## Start SUPPLIED TEXT

I have seen a few upscale stores use deceptive titles on meats that are meaningless, humanely raised, Pasture Raised , anti biotic free. Those things are true but meaningless. Same for cage free eggs or pastured chickens. On a commercial scale, the reality doesn't match the imagined.

When a producer says their beef is antibiotic free, there is the perception that all other meat must therefore contain antibiotics, something most thinking people do not want. As we encourage the buy-local idea, we are in a place to educate, not raise fears about things the public doesn't understand.

Raising fears about the food system that aren't factual, just to scare people into your products is unfair, but too common, IMHO.
It isn't that Im threatened by it, I just hate to see a one sided discussion talk someone into something that ends up a setback or financial disaster. 
But hey, it you really have a market, with repeat business, good for you.


----------



## Jennifer L. (May 10, 2002)

Gotta disagree with you here, Haypoint.

Grass fed is for the educated, health conscious consumer, and it doesn't belong in a supermarket. People who buy corn fed meat are used to the soft, tender meat, that has lots of fat in it. Totally different ball game from grass fed, they are going to try it, and you're right, they won't buy it again. They don't know what to expect, and when they get it they'll be really disappointed.

Grass fed should be marketed to:

1) Health conscious people, who
A. Want high Omega-3 fat meats 
B. Want to eat all of the animal for all of its parts (bones for broth, liver, thymus, kidneys, oxtail, etc.
C. Want to know exactly where that one cow comes from and not that they are eating ground beef from 1,000 different cows all in one batch.
D. Who simply are a smarter bear about nutrition than the normal American (think Twinkie eater).

2)Animal Welfare people, who 
A. Want an animal raised naturally and humanely
B. Want to know that if they have an animal killed, it's all going to be used and not wasted and that single animal will be going to benefit their family's well being.

## End SUPPLIED TEXT
## Start ITEMS

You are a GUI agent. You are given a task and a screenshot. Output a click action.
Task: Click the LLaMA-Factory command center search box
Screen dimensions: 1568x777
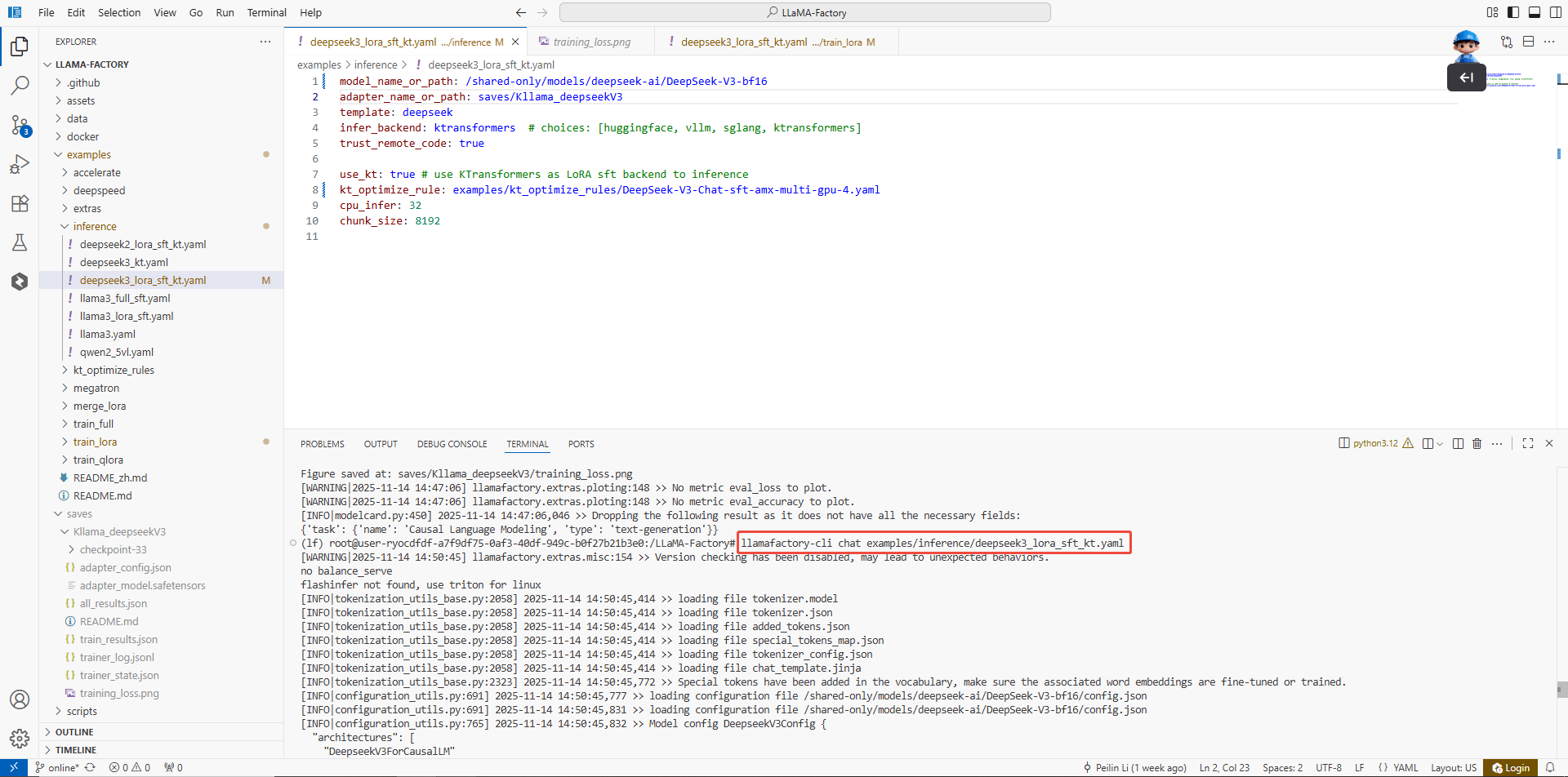[805, 12]
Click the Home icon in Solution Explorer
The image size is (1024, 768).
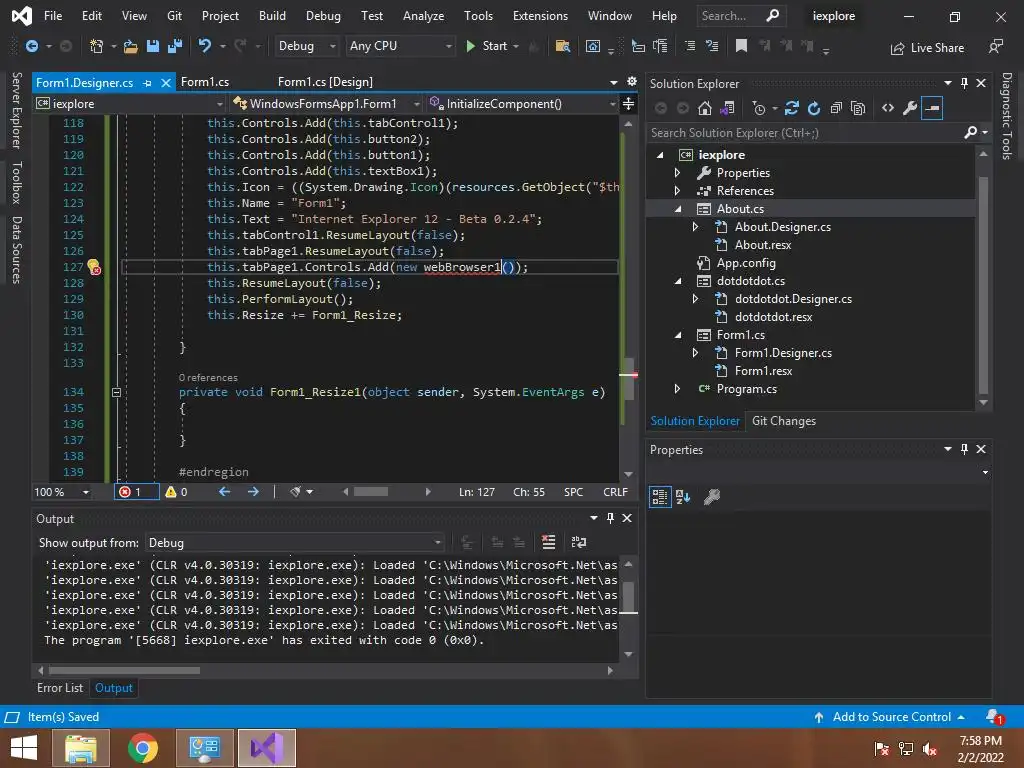pos(705,108)
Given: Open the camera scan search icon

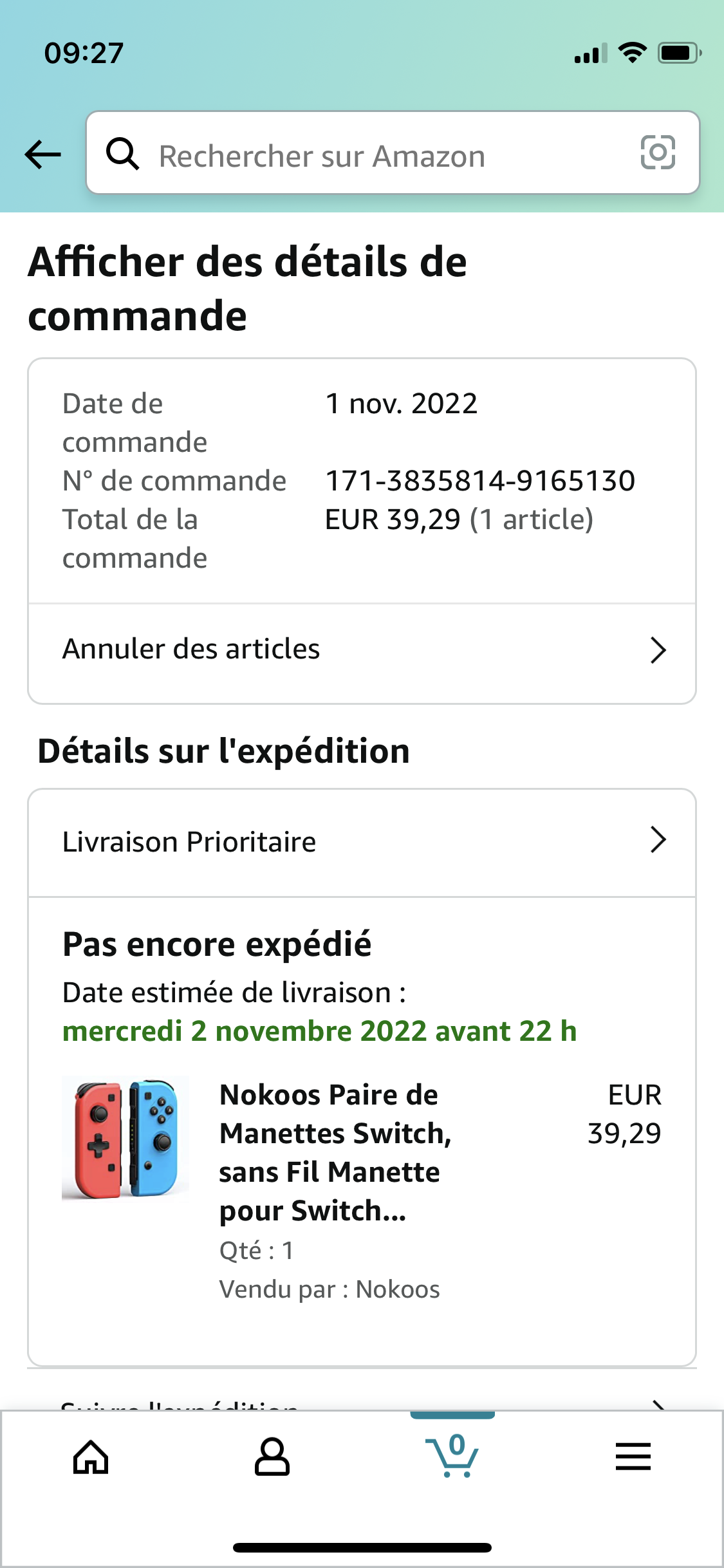Looking at the screenshot, I should (x=658, y=153).
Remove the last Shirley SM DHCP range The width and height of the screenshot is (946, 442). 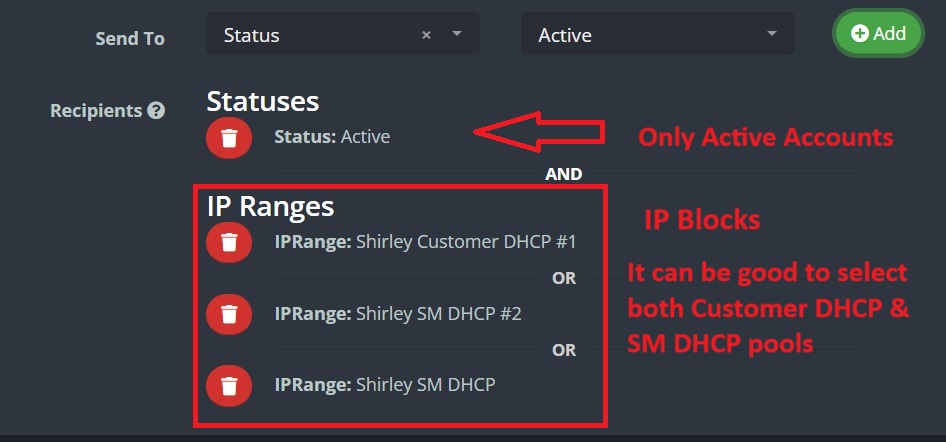[x=229, y=385]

## End ITEMS

Do these statements agree with the grass-fed beef thread? For each, answer yes or no and quote the words from the thread that decide it. (a) The opening post says labels such as antibiotic free are false. (b) Jennifer L. thinks grass fed meat belongs in a supermarket. (c) Jennifer L. lists animal welfare people as a market for grass fed meat. You won't need the data.

(a) No: "Those things are true but meaningless."
(b) No: "it doesn't belong in a supermarket."
(c) Yes: "Animal Welfare people"